Minor frictions detected
Discoveries and remarks highlighted through their work that were not
consider security sensitive we could handle on the fly. Some examples
include:
* Using --ssl now outputs a warning saying it is unsafe and instead
recommending --ssl-reqd to be used.
* The Alt-svc: header parser did not deal with illegal port numbers
correctly
* The URL parser accepted "illegal" characters in the host name part.
* Harmless memory leaks
You should of course read the full reports to learn about all the
twenty something issues with all details, including feedback from the
curl security team.
Actions
The curl team acted on all reported issues that we think we could act
on. We disagree with the Trail of Bits team on a few issues and there
are some that are "good ideas" that we should probably work on getting
addressed going forward but that can't be fixed immediately - but also
don't leave any immediate problem or danger in the code.
Conclusions
Security is not something that can be checked off as done once and for
all nor can it ever be considered complete. It is a process that needs
to blend in and affect everything we do when we develop software. Now
and forever going forward.
This team of security professionals spent more time and effort in this
security auditing and poking on curl with fuzzers than probably anyone
else has ever done before. Personally, I am thrilled that they only
managed to uncovered two actual security problems. I think this shows
that a lot of curl code has been written the right way. The CVEs they
found were not even that terrible.
Lessons
Twenty something issues were detected, and while the report includes
advice from the auditors on how we should improve things going forward,
they are of the kind we all already know we should do and paths we
should follow. I could not really find any real lessons as in obvious
things or patterns we should stop or new paradigms och styles to adapt.

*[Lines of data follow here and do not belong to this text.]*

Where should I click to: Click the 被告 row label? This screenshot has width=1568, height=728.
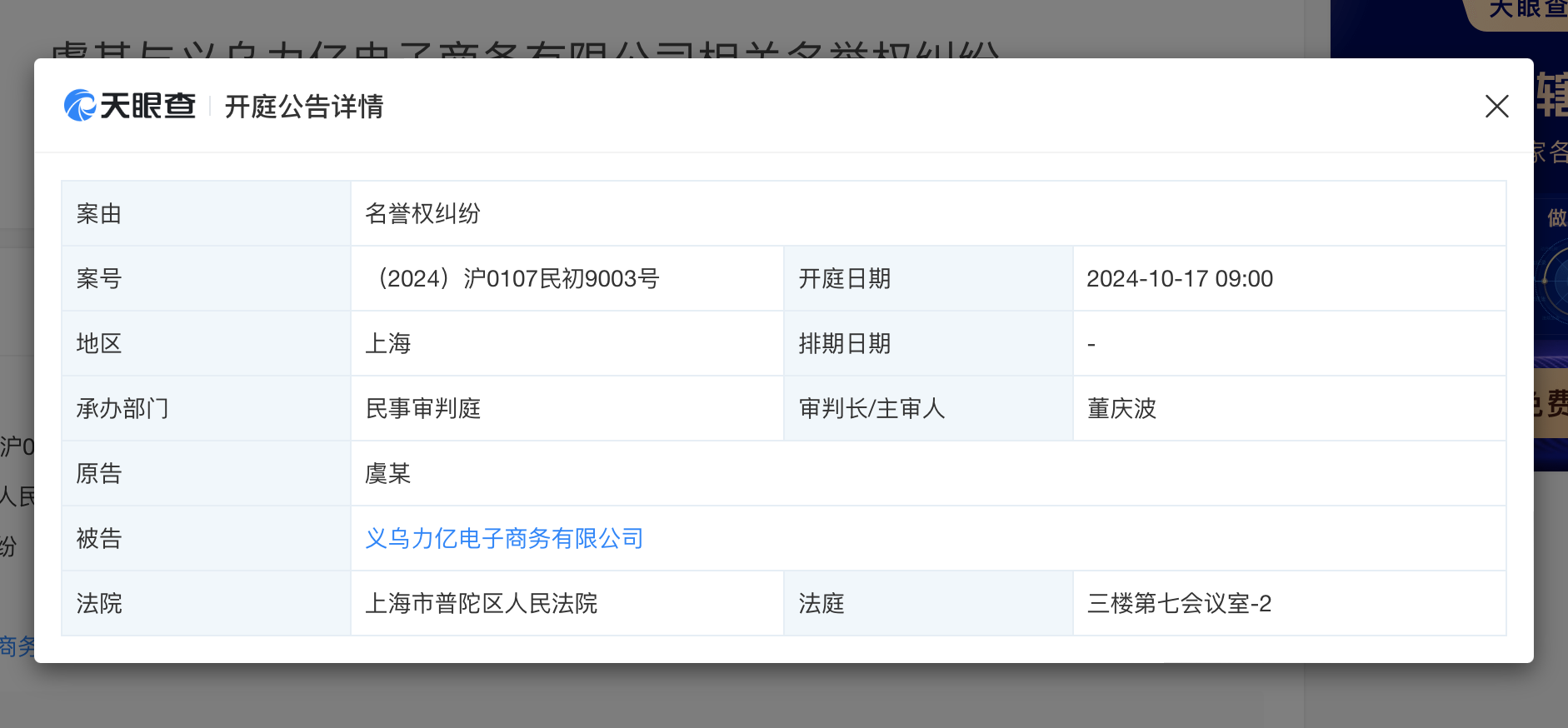point(99,539)
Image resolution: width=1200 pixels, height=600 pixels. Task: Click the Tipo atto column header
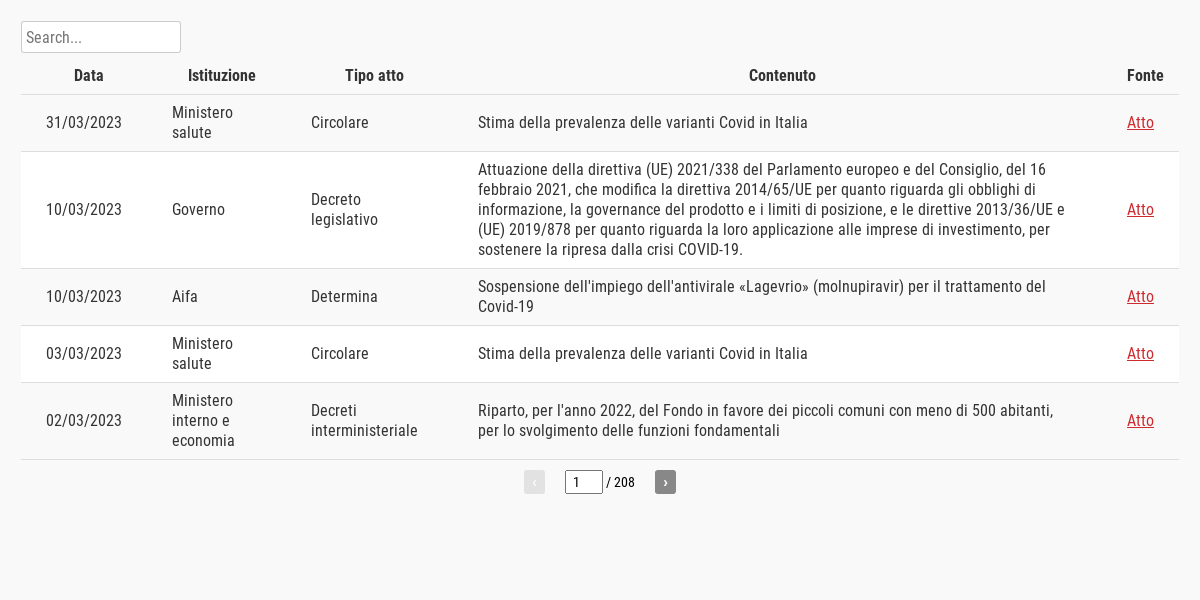pyautogui.click(x=374, y=76)
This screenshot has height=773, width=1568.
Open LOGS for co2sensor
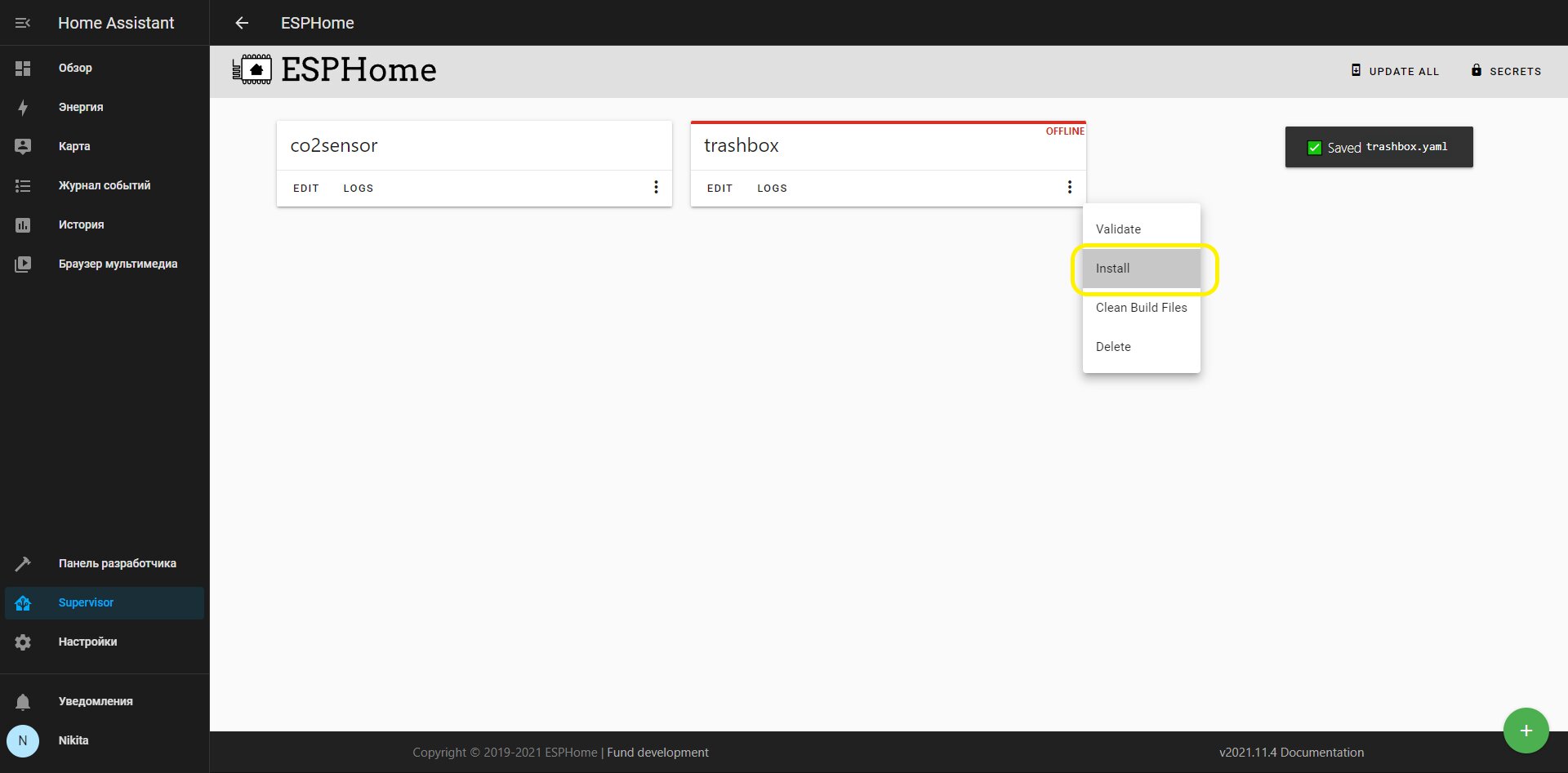pyautogui.click(x=358, y=188)
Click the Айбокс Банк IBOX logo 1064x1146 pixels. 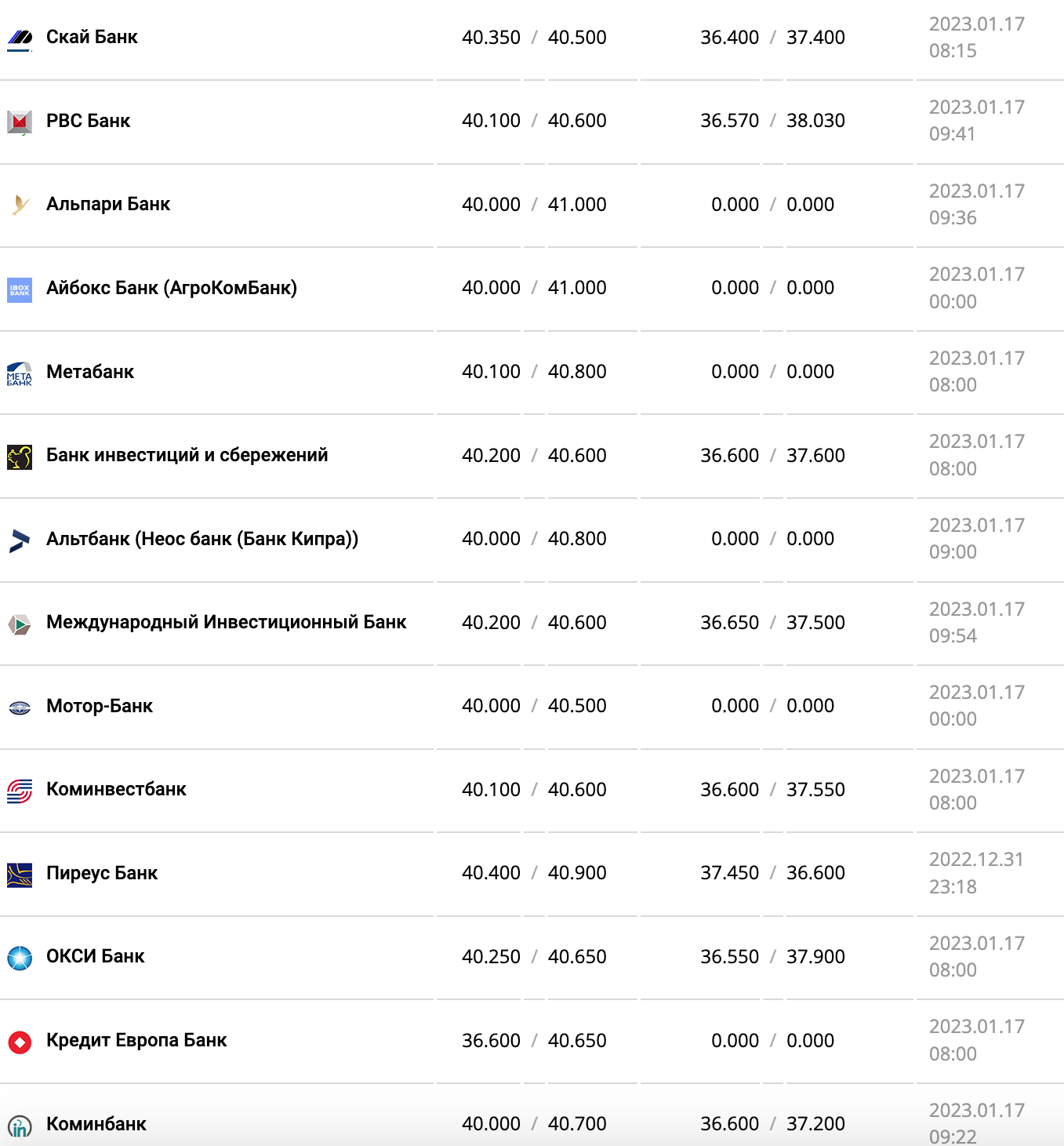[20, 289]
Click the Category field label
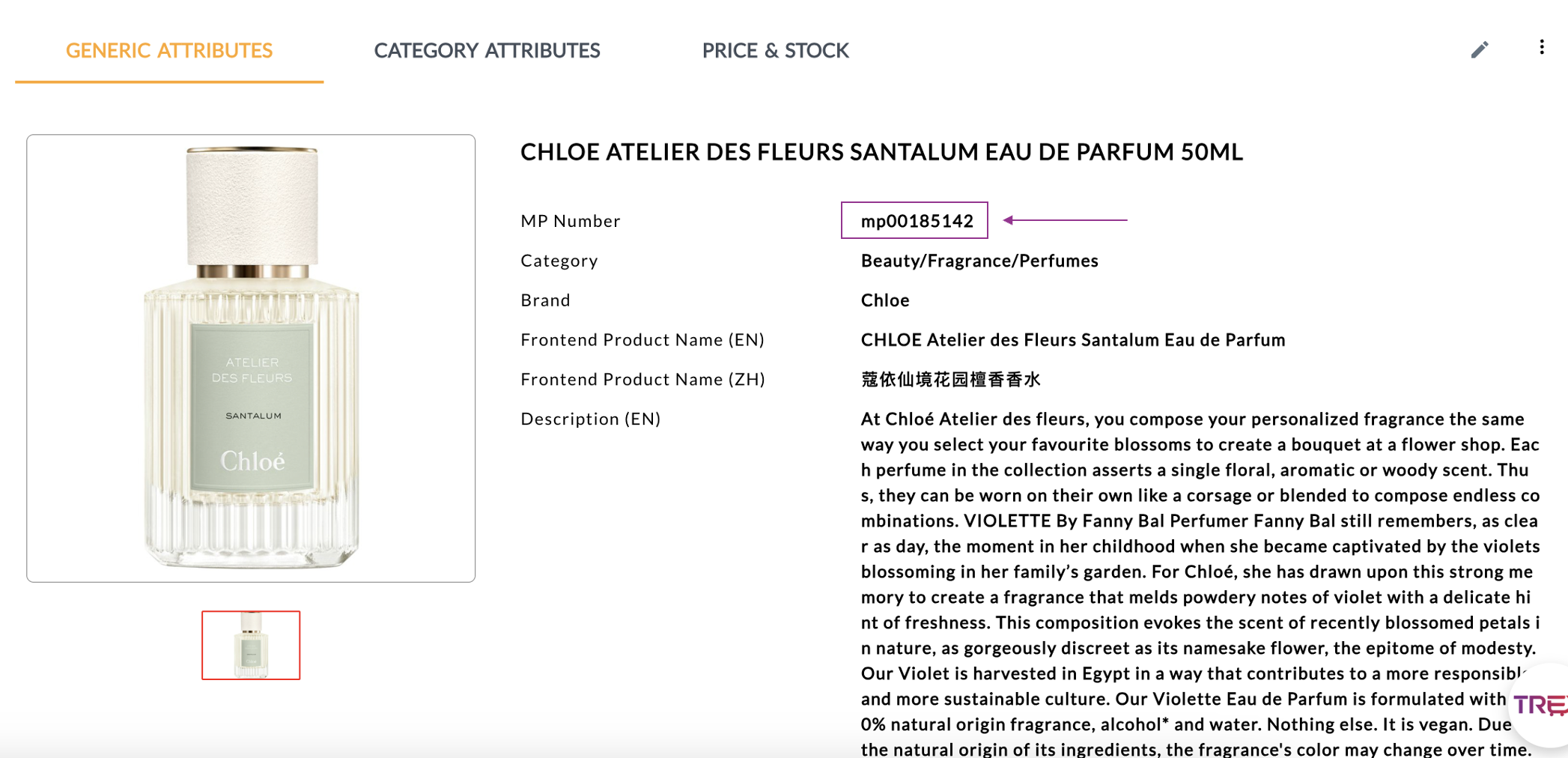This screenshot has width=1568, height=758. [x=559, y=261]
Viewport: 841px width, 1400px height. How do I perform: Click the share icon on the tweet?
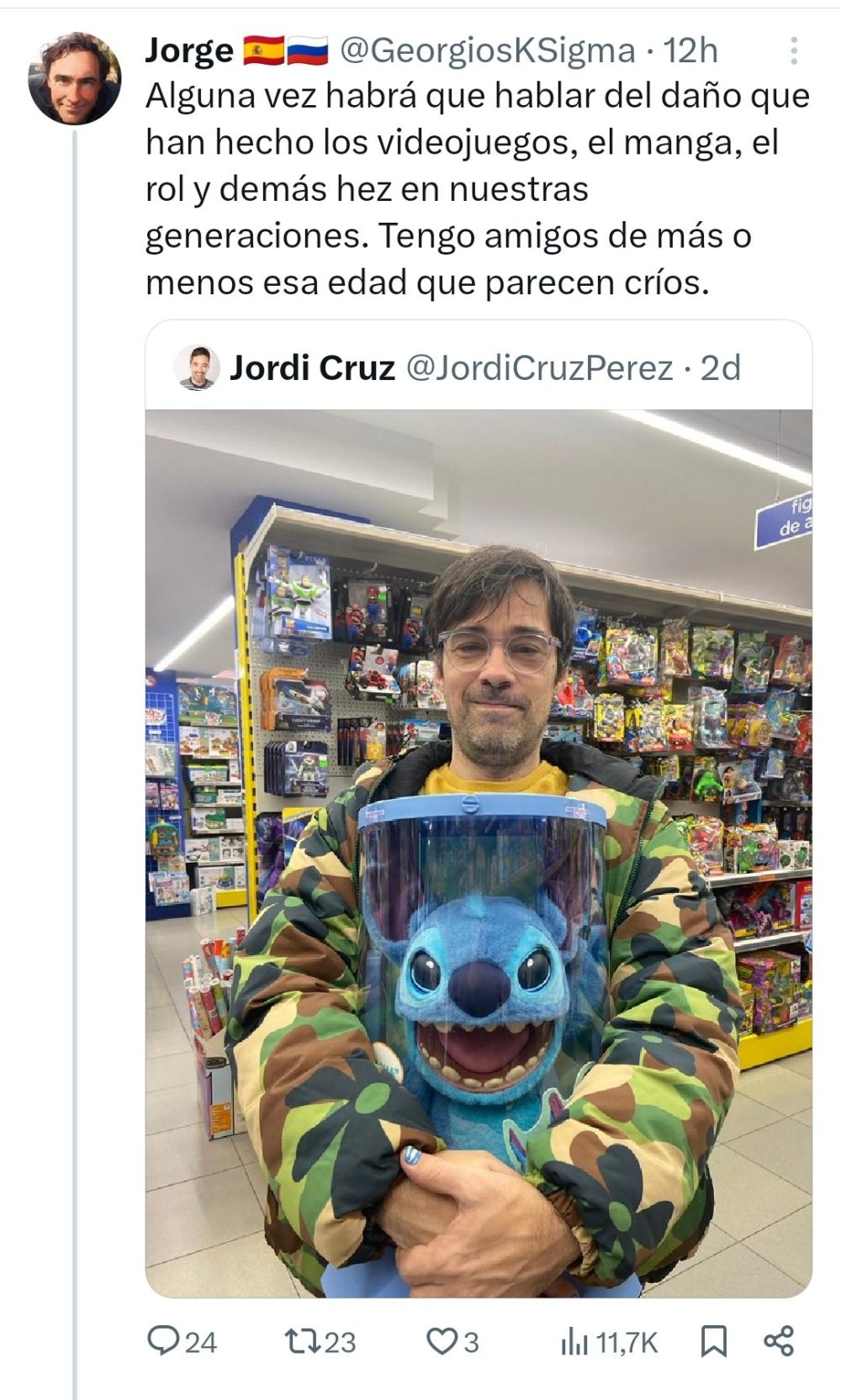tap(779, 1341)
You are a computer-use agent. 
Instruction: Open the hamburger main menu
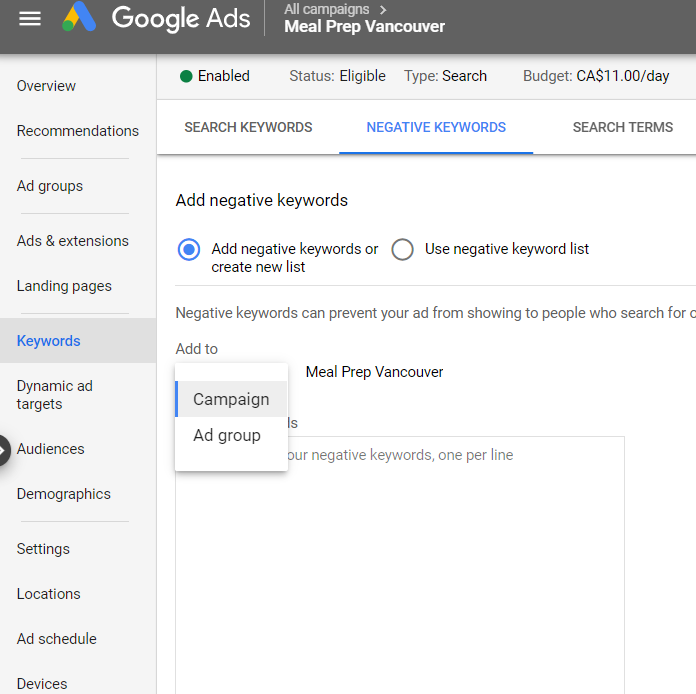[30, 18]
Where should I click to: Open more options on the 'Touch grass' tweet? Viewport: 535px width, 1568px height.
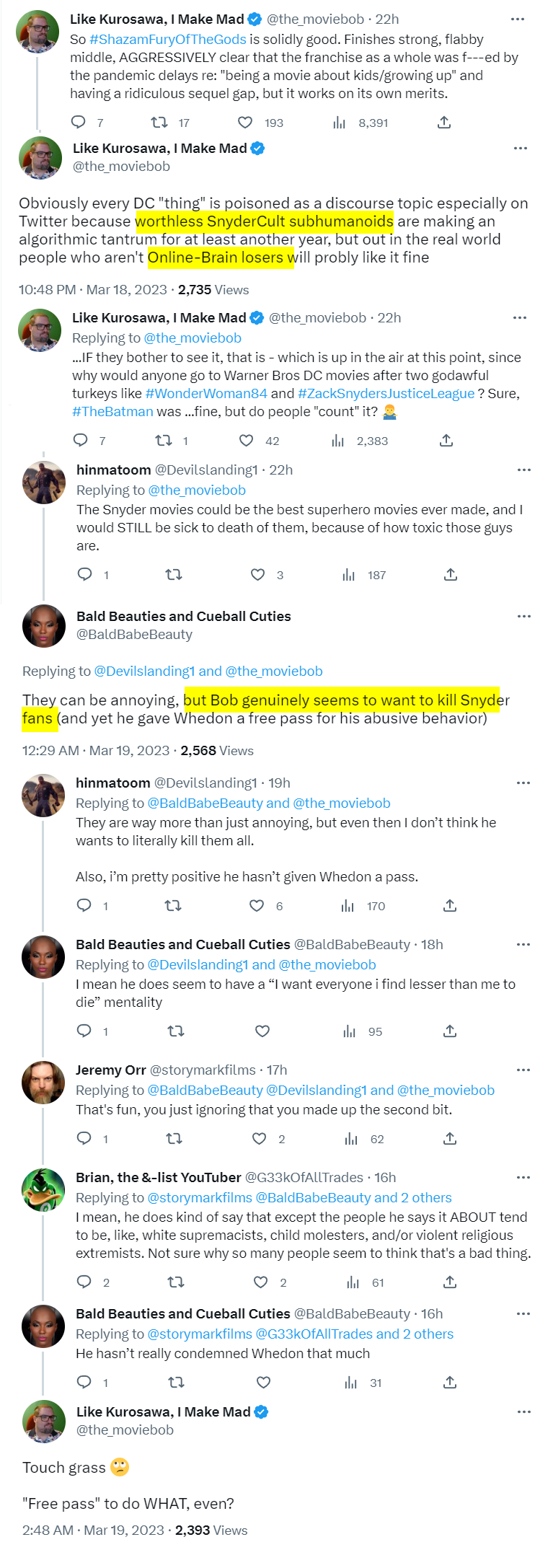click(x=524, y=1412)
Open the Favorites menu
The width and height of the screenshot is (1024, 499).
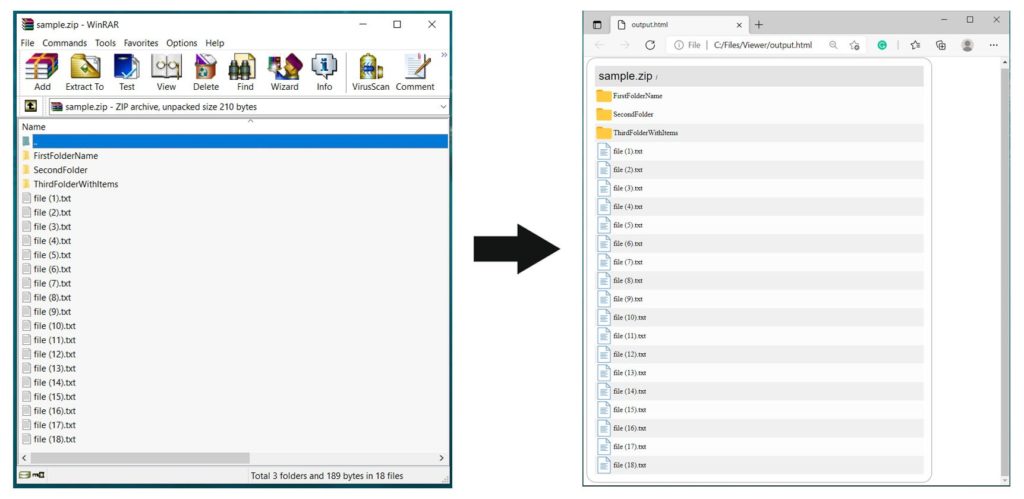(x=142, y=43)
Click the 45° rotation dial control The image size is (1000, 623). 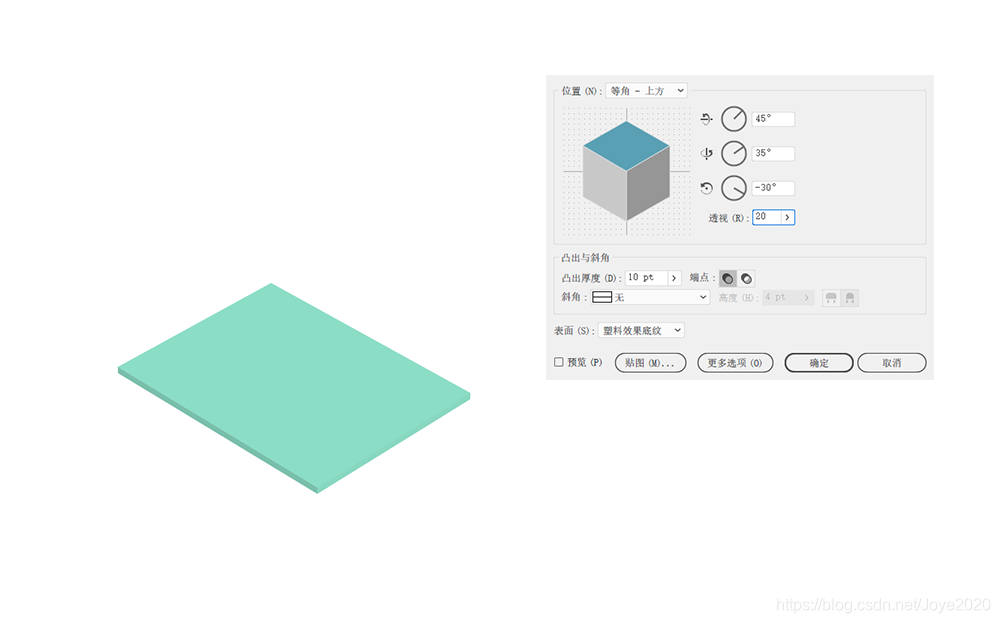point(733,119)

I think we learned or more correctly we got these things reconfirmed:
* we seem to be doing things mostly correct
* we can and should do more and better fuzzing
* adding more tests to increase coverage is good
Security is hard
To show how hard security can be, we received no less than three
additional security reports to the project during the actual life-time
when this audit was being done. Those additional security reports of
course came from other people and identified security problems this
team of experts did not find.
My comments on the reports
The term Unresolved is used for a few issues in the report and I have a
minor qualm with the use of that particular word in this context for
all cases. While it is correct that we in several cases did not act on
the advice in the report, we saw some cases where we distinctly
disagree with the recommendations and some issues that mentioned things
we might work on and address in the future. They are all just marked as
unresolved in the reports, but they are not all unresolved to us in the
curl project.
In particular I am not overly pleased with how the issue called
TOB-CURLTM-6 is labeled severity high and status unresolved as I
believe this wrongly gives the impression that curl has issues with
high severity left unresolved in the code.
If you want to read the specific responses for each and every reported
issue from the curl project, they are stored in this [27]separate
GitHub gist.
The reports
You find the two reports linked to from the [28]curl security page. A
total of almost 100 pages in two PDF documents.